Doc convert to PDF . Unnecessary question marks appear

Hello :
after convert doc to pdf, I found many “?” appears inside the PDF that not in the doc.
Pls anyone can help to resolve it ?

source file:

pdf:

here is my code

if (suffix == ".docx" || suffix == ".doc")
{
    MemoryStream outputStream = new MemoryStream();
    Aspose.Words.Document doc = new Aspose.Words.Document(instream);
    foreach (Aspose.Words.Section section in doc.Sections)
    {
        if (orientation == 0)
        {
            section.PageSetup.Orientation = Aspose.Words.Orientation.Portrait;
        }
        else
        {
            section.PageSetup.Orientation = Aspose.Words.Orientation.Landscape;
        }
    }
    Aspose.Pdf.PdfSaveOptions saveOptions = new Aspose.Pdf.PdfSaveOptions();
    doc.Save(outputStream, Aspose.Words.SaveFormat.Pdf);
    ret = outputStream;
}

@Ykworm

Seems like your inquiry is related to Aspose.Words. We have moved it to the respective category where you will be assisted accordingly.

1 Like

@Ykworm Could you please attach your input and output documents here for testing? We will check the issue and provide you more information. Unfortunately, it is impossible to analyze the problem using screenshots.

Hi
this is another file have similar problem , the file format is RTF

also convert to PDF

the result of PDF :

segemented from the RTF:

{\fldrslt {\rtlch\fcs1 \af0 \ltrch\fcs0 \lang1024\langfe1024\kerning2\noproof\insrsid3932176 \loch\af0\dbch\af18\hich\f0 \hich\af0\dbch\af18\loch\f0 MR.  LEE, TUNG}}}\sectd \ltrsect\linex0\headery284\footery284\colsx425\endnhere\pgbrdropt32\sectlinegrid360\sectspecifyl\sftnbj {\rtlch\fcs1 \af0 \ltrch\fcs0 \kerning2\insrsid3932176 \hich\af0\dbch\af18\loch\f0  }{\field{\*\fldinst {\rtlch\fcs1 \af0 
\ltrch\fcs0 \kerning2\insrsid3932176 \hich\af0\dbch\af18\loch\f0  MERGEFIELD F_TP_CHN_NAME }}{\fldrslt {\rtlch\fcs1 \af0 \ltrch\fcs0 \lang1024\langfe1024\kerning2\noproof\insrsid3932176 \loch\af0\dbch\af18\hich\f0 \loch\af18\hich\af18\dbch\f18 \uc1\u26446\?\hich\af0\dbch\af18\loch\f0  \loch\af18\hich\af18\dbch\f18 \u26481\?}
}

\u26446 is the unicode (in HTML representation) of 李
\u26481 is the unicode (in HTML representation) of 東

You can find that there is a ‘?’ literal following the two unicode characters. It seems, in RTF standard, it is a presentation of fallback character. Say, for literal \u26446\?, it means if the rendering program cannot find a font presentation of \u26446, it should display a ‘?’
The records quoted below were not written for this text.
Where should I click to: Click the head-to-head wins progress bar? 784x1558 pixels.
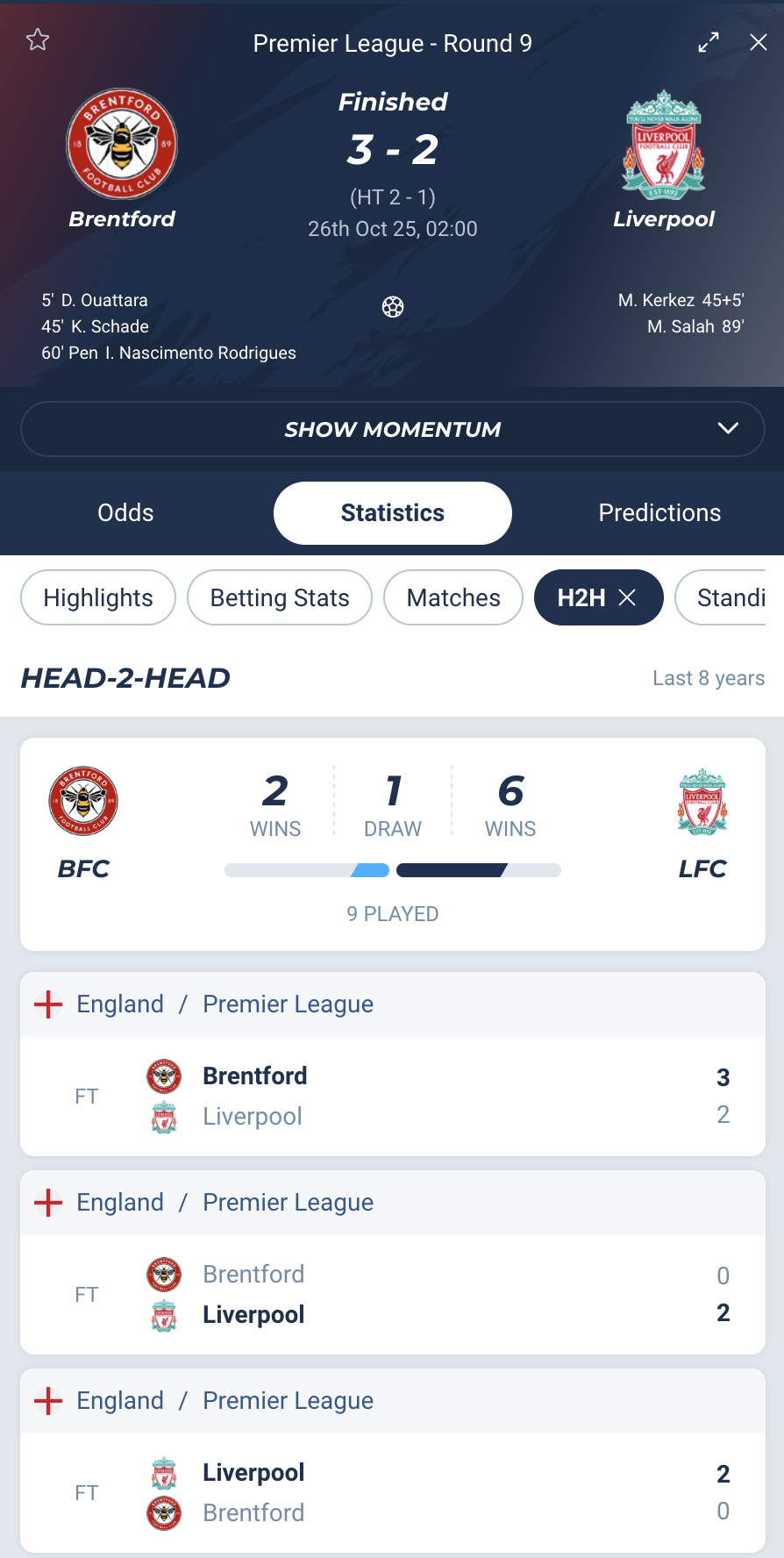393,870
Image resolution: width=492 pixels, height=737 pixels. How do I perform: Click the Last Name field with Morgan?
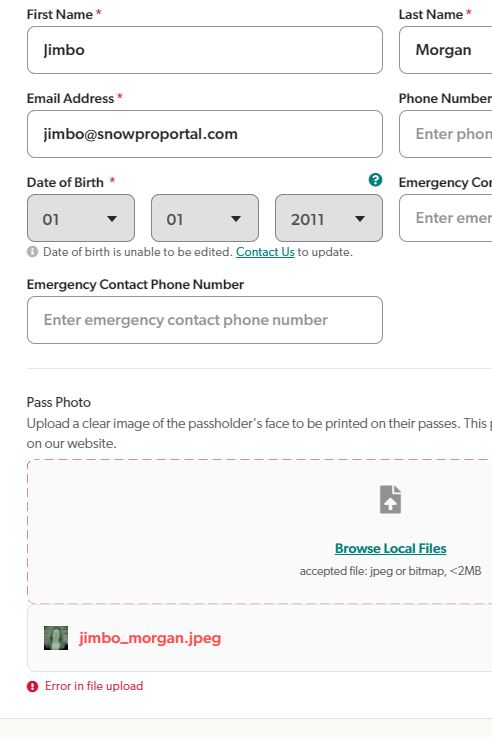coord(445,50)
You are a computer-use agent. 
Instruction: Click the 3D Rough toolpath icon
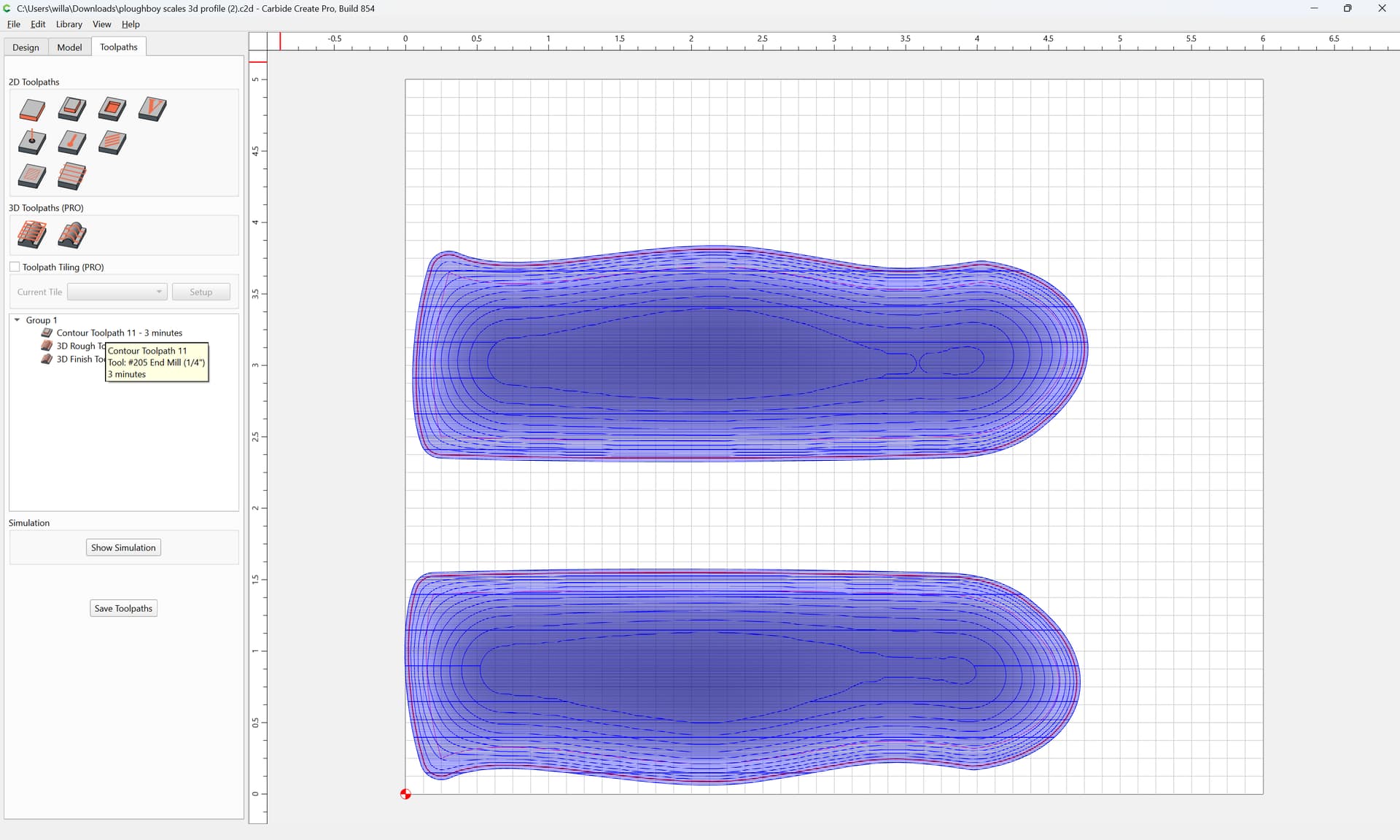(x=32, y=235)
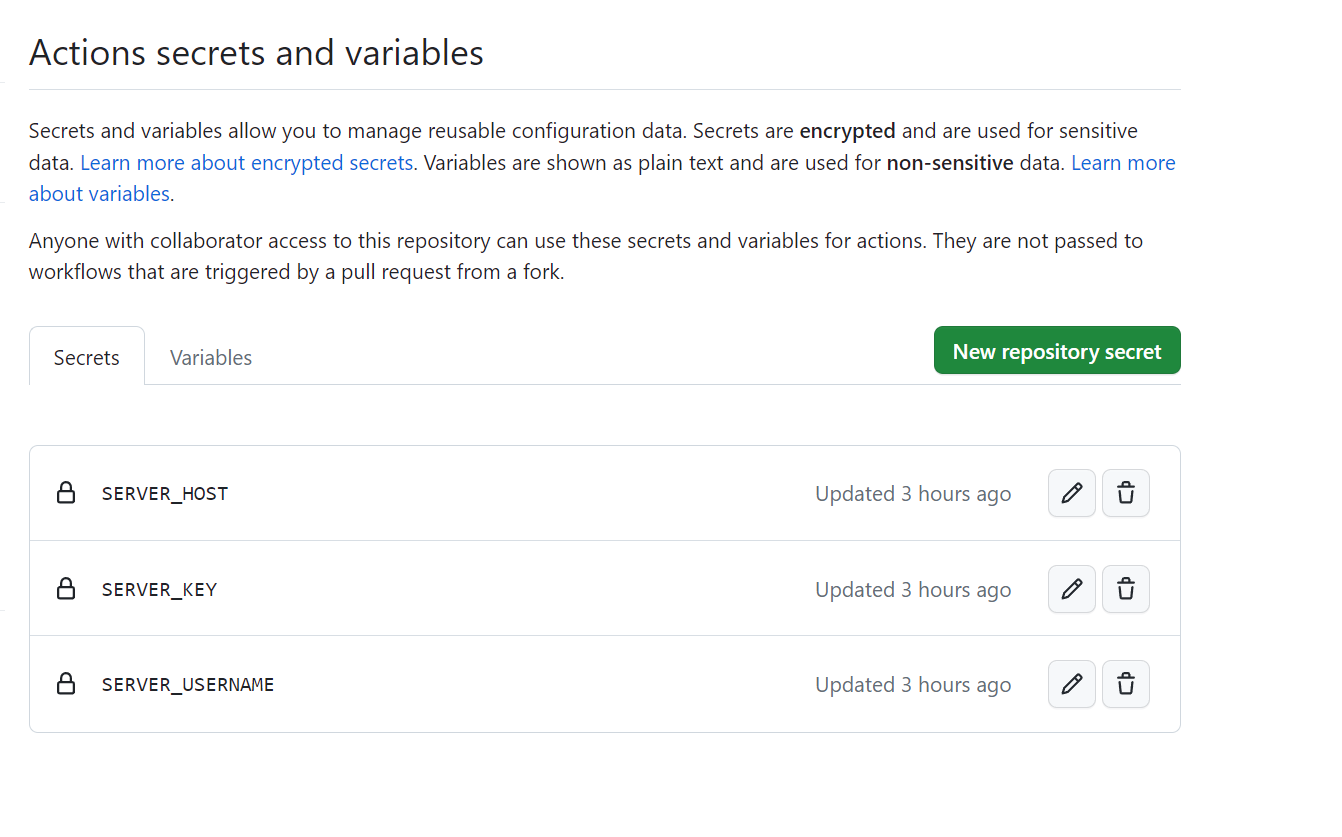Click the lock icon next to SERVER_USERNAME

coord(66,684)
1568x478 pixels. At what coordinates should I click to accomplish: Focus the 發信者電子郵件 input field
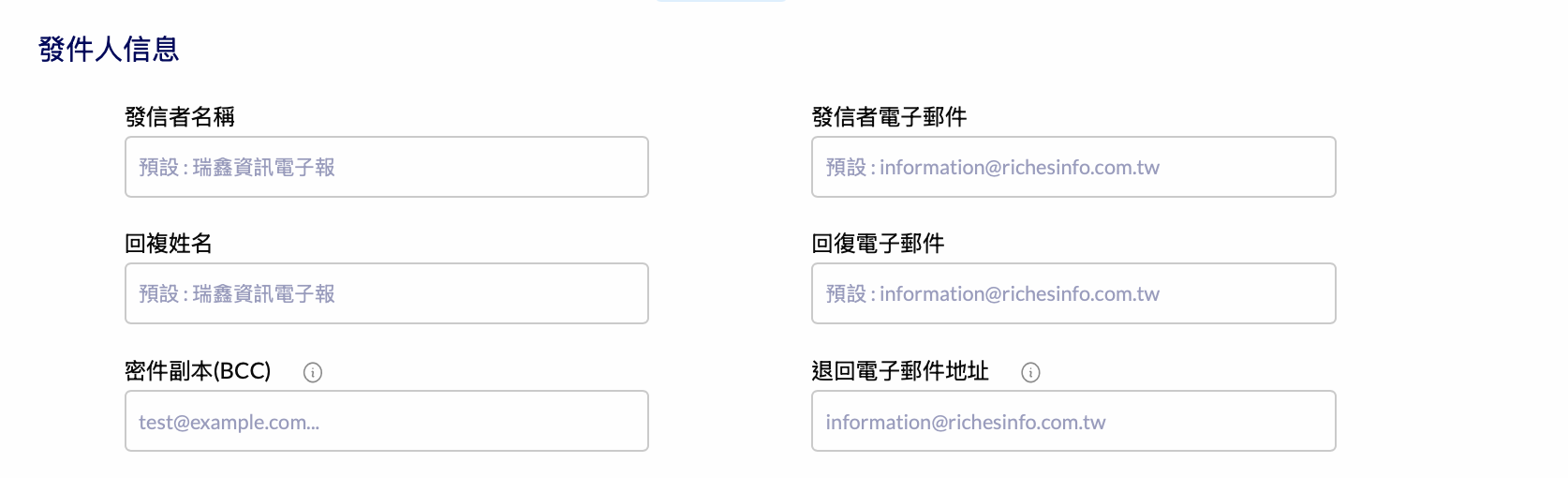tap(1073, 167)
Does anyone know how to resolve it?

@Ykworm Could you please zip and attach the whole problematic RTF document so we can test with it?

#1 for these 2 reason , I can’t upload the test file:

  1. casue of confidentiality agreement .
  2. after modified the file by MSWord , the problem is fixed automitically(“?” is disapear and the text that was not displayed can be displayed using the new file conversion). it means I can’t delete the content that need for confidentiality.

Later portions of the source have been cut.